◆ **SELECTED EXTRACT**:
· · · · · · ·
The running question

Carry this question through every page:

if this rule behaves differently on another machine, which part of the software boundary moved and where is that movement recorded?

Good Module 05 answers usually mention one or more of these:

  • a rule that owns only orchestration while a script owns implementation
  • an environment or image that changed workflow meaning
  • a package or helper that stayed reusable without hiding undeclared inputs
  • provenance that explains code or runtime drift
  • a failure that shows the workflow and software boundary were drawn in the wrong place

The running example

This module keeps returning to one practical repository shape:

  • simple orchestration stays in Snakemake rules
  • workflow-adjacent helpers live under workflow/scripts/
  • reusable implementation code lives under src/
  • environment and container surfaces make runtime expectations reviewable
  • provenance artifacts explain what software actually ran

That is the smallest software-boundary story worth teaching.

Commands to keep close

These commands form the evidence loop for Module 05:

snakemake -n -p
snakemake --summary
snakemake --list-changes code
make proof

They answer different questions:

  • what the rule surface claims to do
  • what the repository currently believes about outputs and rule ownership
  • which code changes now justify reruns
  • how the capstone packages software boundaries into one stronger proof route

Learning outcomes

By the end of this module, you should be able to:

  • keep rule files readable by moving the right logic into software boundaries
  • treat environments and containers as explicit workflow inputs rather than local conveniences
  • structure helper code so file contracts remain visible
  • leave enough software evidence behind to explain reruns later
  • recognize and repair failures that happen at the workflow-versus-software seam

Exit standard

Do not move on until all of these are true:

  • you can explain one case where logic should stay in a rule and one where it should move into software
  • you can name one environment or image change that would count as semantic workflow drift
  • you can say which helper code belongs in workflow/scripts/ and which belongs in src/
  • you can explain one rerun using software provenance or code-drift evidence
  • you can classify one failure as a workflow-boundary problem or a software-boundary problem

When those become ordinary, Module 05 has done its job.
· · · · · · ·
(Stored dataset rows)
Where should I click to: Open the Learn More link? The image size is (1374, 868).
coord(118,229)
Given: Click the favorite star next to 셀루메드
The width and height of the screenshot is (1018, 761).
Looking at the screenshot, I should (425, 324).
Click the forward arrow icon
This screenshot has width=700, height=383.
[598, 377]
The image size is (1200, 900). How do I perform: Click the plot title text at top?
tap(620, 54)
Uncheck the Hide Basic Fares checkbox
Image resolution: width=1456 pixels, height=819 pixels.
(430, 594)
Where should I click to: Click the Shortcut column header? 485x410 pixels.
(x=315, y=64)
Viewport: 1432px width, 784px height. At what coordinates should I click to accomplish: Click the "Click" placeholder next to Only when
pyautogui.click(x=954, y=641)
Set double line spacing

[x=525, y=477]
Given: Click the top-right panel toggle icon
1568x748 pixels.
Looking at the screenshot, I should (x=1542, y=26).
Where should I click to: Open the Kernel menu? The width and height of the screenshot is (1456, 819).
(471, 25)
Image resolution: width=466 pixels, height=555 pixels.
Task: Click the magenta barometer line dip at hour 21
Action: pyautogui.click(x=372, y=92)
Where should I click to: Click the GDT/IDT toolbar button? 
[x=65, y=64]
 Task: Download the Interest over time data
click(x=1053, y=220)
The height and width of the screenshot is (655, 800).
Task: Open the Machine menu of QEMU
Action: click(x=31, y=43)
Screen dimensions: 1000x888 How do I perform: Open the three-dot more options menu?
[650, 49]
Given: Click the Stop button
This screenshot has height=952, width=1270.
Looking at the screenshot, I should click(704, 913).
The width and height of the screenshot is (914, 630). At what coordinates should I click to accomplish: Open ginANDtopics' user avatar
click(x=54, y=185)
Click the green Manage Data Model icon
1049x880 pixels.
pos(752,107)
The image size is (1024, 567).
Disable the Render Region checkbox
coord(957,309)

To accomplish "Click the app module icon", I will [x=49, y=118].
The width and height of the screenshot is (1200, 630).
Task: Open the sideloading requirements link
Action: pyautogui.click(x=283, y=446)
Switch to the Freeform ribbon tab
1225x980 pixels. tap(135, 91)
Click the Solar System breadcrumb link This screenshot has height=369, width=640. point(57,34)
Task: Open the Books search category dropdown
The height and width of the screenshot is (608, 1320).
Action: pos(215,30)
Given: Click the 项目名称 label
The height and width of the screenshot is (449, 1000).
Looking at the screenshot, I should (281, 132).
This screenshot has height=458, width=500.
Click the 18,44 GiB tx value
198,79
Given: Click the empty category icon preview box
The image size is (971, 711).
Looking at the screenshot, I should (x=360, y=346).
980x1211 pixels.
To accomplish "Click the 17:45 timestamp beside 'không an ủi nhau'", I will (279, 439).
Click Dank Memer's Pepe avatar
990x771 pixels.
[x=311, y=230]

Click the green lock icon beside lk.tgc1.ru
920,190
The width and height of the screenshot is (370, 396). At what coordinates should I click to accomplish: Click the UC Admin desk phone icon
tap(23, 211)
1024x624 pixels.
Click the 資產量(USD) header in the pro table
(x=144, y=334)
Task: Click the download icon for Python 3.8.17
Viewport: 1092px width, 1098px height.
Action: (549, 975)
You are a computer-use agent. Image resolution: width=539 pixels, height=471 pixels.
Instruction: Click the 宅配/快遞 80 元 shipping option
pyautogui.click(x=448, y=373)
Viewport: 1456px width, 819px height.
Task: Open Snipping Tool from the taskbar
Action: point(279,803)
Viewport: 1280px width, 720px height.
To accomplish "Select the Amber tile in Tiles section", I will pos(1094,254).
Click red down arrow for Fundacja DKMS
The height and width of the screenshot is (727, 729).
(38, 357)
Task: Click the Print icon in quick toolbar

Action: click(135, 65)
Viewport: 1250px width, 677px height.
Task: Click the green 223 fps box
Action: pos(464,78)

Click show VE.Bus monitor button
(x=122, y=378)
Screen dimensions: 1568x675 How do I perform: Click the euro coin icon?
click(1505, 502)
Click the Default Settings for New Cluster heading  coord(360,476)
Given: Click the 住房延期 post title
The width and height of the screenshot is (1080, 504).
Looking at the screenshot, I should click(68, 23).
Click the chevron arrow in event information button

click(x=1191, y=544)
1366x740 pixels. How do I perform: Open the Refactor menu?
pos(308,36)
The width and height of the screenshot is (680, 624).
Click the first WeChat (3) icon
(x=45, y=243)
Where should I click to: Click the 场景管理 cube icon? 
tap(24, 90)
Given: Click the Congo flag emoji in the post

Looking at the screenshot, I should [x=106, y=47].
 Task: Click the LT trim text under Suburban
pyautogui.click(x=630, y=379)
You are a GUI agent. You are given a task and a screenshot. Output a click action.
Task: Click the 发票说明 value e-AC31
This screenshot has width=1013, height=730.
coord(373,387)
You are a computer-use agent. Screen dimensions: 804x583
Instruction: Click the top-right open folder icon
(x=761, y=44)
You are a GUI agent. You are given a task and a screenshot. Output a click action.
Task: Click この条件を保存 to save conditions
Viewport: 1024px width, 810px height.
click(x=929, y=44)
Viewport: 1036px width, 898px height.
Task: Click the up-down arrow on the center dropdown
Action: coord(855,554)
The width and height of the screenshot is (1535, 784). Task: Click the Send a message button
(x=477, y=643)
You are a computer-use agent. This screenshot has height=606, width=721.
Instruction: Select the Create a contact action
· · · · · · ·
◆ **PROBLEM SET**:
#1 Echo the Module 05 text word for word, everything from "Do not move" down to "done its job.".
#2 Render the rows, everything from the start of the rows down to the line containing "(x=315, y=64)", as a Markdown table with the columns Index and Content, omitting blank lines.

◆ **THE REPLIES**:
#1
Do not move on until all of these are true:

  • you can explain one case where logic should stay in a rule and one where it should move into software
  • you can name one environment or image change that would count as semantic workflow drift
  • you can say which helper code belongs in workflow/scripts/ and which belongs in src/
  • you can explain one rerun using software provenance or code-drift evidence
  • you can classify one failure as a workflow-boundary problem or a software-boundary problem

When those become ordinary, Module 05 has done its job.

#2
| Index | Content |
|---|---|
| 1 | Where should I click to: Open the Learn More link? The image size is (1374, 868). |
| 2 | coord(118,229) |
| 3 | Given: Click the favorite star next to 셀루메드 |
| 4 | The width and height of the screenshot is (1018, 761). |
| 5 | Looking at the screenshot, I should (425, 324). |
| 6 | Click the forward arrow icon |
| 7 | This screenshot has width=700, height=383. |
| 8 | [598, 377] |
| 9 | The image size is (1200, 900). How do I perform: Click the plot title text at top? |
| 10 | tap(620, 54) |
| 11 | Uncheck the Hide Basic Fares checkbox |
| 12 | Image resolution: width=1456 pixels, height=819 pixels. |
| 13 | (430, 594) |
| 14 | Where should I click to: Click the Shortcut column header? 485x410 pixels. |
| 15 | (x=315, y=64) |